"It will change everything ." With statements like this, Verizon isn't holding back when it comes to creating excitement about its fifth-generation network (5G). Many investors expect Verizon's next growth cycle to come from 5G wireless upgrades. However, during 2021, the telecom semi-affectionately known as Big Red expects to roll out 5G high-speed internet in earnest. Cable companies already feeling the pain of video cord cutting are about to realize that Verizon is coming after their high-speed internet cash cow.

Cutting one cord and connecting another

In the first two quarters of 2020, 3.8 million video subscribers cut the cord. According to eMarketer, over the next three years, another 10 million are expected to drop linear TV. In the face of this trend, cable companies are focused on growing their high-speed internet business to offset video cancellations.

Comcast and Charter combined high-speed internet customers annual chart over the last four years.

Sources: Comcast and Charter. Chart by author.

Over  the  last  several  years , Comcast and Charter Communications have grown high-speed internet subscribers at an annual rate of around 5%. Partially because of the pandemic, Comcast added 323,000 net high-speed internet customers in the most recent quarter: "The best second quarter result in 13 years ." Charter also had a strong second quarter, bringing on 842,000 new residential internet customers -- a nearly fourfold jump from the year-ago quarter -- as high-speed internet revenue jumped more than 10% annually. 
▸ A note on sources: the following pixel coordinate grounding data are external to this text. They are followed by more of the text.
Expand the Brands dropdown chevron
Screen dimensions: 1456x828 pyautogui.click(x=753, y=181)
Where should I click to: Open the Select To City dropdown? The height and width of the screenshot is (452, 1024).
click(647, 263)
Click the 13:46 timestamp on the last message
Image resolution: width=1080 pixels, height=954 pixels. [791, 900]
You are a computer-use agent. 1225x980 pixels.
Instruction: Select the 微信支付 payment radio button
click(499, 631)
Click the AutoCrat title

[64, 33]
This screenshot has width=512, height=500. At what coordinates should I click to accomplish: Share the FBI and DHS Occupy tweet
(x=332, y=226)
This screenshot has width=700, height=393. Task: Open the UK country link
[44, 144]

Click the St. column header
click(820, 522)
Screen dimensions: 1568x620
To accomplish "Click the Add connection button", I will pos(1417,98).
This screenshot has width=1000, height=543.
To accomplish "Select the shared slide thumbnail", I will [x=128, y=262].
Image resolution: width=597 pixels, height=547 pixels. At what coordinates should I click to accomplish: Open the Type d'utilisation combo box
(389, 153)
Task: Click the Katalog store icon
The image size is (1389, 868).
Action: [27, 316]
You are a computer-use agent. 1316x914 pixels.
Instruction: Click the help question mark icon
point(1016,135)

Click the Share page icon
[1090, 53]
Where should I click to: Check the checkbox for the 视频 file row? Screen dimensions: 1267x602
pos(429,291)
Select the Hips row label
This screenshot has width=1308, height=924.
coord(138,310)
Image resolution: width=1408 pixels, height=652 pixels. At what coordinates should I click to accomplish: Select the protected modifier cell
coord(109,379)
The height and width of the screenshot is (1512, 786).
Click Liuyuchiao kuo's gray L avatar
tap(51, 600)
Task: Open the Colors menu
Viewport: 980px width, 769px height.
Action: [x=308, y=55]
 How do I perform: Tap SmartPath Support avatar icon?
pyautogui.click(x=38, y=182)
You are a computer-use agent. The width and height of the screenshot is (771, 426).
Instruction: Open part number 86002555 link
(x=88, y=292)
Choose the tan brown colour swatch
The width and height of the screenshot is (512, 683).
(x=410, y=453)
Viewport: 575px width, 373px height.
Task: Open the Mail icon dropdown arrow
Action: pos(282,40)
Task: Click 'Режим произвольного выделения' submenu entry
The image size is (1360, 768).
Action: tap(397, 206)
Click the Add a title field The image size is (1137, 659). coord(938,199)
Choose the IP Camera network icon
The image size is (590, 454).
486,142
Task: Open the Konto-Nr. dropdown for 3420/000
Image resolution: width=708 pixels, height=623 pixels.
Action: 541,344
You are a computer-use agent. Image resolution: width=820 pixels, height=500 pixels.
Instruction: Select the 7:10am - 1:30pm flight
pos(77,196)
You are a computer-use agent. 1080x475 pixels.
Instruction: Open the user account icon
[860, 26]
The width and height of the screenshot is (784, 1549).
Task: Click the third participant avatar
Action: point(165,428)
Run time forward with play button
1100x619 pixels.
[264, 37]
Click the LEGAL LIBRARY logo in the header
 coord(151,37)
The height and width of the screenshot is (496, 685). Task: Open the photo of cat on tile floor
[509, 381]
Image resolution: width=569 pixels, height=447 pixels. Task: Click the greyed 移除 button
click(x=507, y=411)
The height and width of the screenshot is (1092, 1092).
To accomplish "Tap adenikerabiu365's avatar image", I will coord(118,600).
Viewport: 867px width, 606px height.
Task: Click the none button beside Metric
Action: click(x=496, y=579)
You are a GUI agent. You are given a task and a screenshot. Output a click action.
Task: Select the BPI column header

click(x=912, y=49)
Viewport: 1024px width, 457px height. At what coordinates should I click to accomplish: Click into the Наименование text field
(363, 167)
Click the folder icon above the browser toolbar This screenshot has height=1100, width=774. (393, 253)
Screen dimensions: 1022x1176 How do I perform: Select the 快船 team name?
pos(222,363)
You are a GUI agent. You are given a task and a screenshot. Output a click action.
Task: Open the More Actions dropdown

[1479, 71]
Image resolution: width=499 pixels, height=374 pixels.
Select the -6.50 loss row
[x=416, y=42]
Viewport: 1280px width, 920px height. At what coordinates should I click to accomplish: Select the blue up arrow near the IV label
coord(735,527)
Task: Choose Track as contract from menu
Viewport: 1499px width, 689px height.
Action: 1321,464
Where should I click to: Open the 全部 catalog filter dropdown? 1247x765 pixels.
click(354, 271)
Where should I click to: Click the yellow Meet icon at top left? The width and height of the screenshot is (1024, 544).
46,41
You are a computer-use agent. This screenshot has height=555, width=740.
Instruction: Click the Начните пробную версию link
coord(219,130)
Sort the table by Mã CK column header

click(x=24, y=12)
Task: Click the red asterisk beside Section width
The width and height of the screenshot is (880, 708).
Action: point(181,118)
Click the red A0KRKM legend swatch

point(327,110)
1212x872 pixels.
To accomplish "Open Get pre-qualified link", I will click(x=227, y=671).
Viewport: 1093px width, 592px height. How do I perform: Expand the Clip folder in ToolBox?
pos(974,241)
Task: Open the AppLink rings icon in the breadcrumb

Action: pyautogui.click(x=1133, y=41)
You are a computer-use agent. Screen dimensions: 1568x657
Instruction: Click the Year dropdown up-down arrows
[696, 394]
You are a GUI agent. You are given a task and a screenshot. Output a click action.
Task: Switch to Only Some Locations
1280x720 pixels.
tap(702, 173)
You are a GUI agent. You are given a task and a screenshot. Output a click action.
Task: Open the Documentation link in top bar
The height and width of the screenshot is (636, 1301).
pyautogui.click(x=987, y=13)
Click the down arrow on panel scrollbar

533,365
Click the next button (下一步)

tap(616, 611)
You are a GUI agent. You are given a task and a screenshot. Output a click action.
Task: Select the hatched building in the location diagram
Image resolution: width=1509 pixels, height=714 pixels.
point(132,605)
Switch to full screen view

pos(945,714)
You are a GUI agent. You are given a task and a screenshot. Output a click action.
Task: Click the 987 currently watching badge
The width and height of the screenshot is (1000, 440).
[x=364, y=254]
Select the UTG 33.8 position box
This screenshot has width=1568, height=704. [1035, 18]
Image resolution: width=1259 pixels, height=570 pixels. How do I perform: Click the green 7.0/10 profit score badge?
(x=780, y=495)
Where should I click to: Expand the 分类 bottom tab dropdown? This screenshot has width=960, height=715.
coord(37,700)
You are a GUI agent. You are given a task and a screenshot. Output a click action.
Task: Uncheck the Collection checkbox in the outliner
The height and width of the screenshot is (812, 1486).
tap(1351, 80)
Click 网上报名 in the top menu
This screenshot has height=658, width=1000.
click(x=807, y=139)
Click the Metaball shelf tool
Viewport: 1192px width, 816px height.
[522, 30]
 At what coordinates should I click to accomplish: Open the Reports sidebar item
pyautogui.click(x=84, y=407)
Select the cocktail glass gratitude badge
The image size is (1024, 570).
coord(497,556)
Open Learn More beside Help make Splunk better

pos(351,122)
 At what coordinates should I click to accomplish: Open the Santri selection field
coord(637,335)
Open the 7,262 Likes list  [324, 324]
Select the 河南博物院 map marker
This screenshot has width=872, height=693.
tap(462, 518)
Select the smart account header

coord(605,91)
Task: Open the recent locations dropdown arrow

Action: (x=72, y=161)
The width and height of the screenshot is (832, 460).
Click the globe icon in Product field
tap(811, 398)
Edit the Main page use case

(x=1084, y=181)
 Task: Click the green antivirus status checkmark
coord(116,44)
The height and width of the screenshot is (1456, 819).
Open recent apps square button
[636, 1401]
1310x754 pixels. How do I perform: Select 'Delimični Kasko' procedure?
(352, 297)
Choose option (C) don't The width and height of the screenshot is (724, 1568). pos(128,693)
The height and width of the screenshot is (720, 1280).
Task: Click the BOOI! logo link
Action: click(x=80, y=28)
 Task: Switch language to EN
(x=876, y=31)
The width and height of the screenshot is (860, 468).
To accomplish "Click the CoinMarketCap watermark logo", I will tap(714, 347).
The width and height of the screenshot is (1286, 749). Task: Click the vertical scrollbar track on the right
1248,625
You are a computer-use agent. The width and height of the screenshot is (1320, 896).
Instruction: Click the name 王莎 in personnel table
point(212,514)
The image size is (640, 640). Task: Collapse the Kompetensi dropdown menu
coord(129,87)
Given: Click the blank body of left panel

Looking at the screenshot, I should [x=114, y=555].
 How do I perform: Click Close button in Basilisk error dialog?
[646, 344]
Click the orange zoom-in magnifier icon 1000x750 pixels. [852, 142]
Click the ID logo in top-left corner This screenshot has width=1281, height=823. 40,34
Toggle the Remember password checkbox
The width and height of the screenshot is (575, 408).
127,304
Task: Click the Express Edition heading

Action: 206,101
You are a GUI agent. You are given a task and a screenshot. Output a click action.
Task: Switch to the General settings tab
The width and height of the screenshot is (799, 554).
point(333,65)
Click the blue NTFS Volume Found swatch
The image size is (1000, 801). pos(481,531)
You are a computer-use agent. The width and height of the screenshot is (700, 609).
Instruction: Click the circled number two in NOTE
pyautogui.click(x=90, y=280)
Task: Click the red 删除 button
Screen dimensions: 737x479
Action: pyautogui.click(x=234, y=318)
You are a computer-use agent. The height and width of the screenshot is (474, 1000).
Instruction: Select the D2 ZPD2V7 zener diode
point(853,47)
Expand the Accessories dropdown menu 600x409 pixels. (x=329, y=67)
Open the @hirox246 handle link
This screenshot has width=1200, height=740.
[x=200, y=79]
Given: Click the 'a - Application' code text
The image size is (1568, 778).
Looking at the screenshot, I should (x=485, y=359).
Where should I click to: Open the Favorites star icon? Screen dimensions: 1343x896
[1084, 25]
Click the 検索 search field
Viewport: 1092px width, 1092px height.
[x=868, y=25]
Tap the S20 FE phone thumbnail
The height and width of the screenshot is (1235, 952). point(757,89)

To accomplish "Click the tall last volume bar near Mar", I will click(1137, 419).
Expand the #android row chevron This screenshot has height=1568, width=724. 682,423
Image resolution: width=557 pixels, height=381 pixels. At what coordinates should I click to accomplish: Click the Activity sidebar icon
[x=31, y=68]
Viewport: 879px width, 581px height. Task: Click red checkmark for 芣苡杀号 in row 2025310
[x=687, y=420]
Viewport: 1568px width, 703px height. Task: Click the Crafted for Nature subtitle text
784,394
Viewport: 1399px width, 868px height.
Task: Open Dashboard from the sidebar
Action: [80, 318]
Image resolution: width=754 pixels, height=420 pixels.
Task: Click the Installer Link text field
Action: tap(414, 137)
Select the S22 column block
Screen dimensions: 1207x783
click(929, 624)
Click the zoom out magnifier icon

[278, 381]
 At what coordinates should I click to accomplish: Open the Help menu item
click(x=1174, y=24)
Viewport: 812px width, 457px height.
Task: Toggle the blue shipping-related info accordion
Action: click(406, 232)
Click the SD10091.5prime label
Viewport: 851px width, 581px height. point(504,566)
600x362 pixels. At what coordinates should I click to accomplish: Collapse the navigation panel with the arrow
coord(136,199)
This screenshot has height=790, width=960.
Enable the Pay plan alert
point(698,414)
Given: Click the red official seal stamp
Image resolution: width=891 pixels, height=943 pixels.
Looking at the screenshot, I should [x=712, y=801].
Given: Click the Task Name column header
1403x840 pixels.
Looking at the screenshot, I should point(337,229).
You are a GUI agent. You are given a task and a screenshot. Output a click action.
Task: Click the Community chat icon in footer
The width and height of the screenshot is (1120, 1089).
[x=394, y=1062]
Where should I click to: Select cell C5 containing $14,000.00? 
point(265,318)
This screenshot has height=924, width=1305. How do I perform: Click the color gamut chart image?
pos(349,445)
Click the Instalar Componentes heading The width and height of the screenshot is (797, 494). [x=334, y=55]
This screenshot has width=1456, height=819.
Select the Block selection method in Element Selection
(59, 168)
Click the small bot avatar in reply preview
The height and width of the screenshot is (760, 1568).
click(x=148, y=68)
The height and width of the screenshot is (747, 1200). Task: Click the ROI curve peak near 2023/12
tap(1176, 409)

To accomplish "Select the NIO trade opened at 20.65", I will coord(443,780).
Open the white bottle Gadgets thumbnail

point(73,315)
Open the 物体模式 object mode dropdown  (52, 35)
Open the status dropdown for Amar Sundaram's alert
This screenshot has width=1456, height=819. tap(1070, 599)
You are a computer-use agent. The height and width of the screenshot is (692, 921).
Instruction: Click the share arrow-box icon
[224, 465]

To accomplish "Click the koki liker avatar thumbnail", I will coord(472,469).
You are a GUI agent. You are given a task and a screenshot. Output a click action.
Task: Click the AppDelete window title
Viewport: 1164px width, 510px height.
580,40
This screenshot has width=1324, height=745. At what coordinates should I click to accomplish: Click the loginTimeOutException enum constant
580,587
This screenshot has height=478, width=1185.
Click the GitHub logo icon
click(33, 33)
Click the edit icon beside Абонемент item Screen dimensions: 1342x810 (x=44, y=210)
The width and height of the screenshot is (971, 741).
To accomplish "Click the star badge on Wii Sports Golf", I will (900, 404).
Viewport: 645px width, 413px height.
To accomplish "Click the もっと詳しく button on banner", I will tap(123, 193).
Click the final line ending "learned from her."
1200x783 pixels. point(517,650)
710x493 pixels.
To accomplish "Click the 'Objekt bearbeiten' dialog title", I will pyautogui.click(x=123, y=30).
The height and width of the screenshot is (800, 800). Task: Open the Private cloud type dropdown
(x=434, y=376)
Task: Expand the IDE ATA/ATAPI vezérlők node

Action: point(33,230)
Verizon 5G Home router pictured with the wording 5G Home has landed.

Source: Verizon.

 

It looks like this would be a tough environment for Verizon to find a foothold -- but looks can be deceiving.

Billions of reasons to be aggressive

One difference between traditional cable internet and Verizon 5G Home is the setup. Instead of running a cable from the wall, to the cable modem, and using one or more splitters to run a line to any televisions for cable TV, 5G Home is more flexible. With Verizon, you mount the receiver on a window, pair the receiver to the router, and place the router close to any power source .

An easier installation process is a plus, but Verizon also has an edge in other key areas of internet service.

Cable TV chart showing customer service scores of Comcast, Charter, and Verizon customer service scores for overall satisfaction, speed, reliability, customer support, and monthly bill.

Source: Cabletv.com. Chart by author.

Highspeedinternet.com survey of high-speed internet service providers including Comcast, Charter, and Verizon. Scores based on overall satisfaction, speed, reliability, customer service, and monthly bill.

Source: Highspeedinternet.com. Chart by author.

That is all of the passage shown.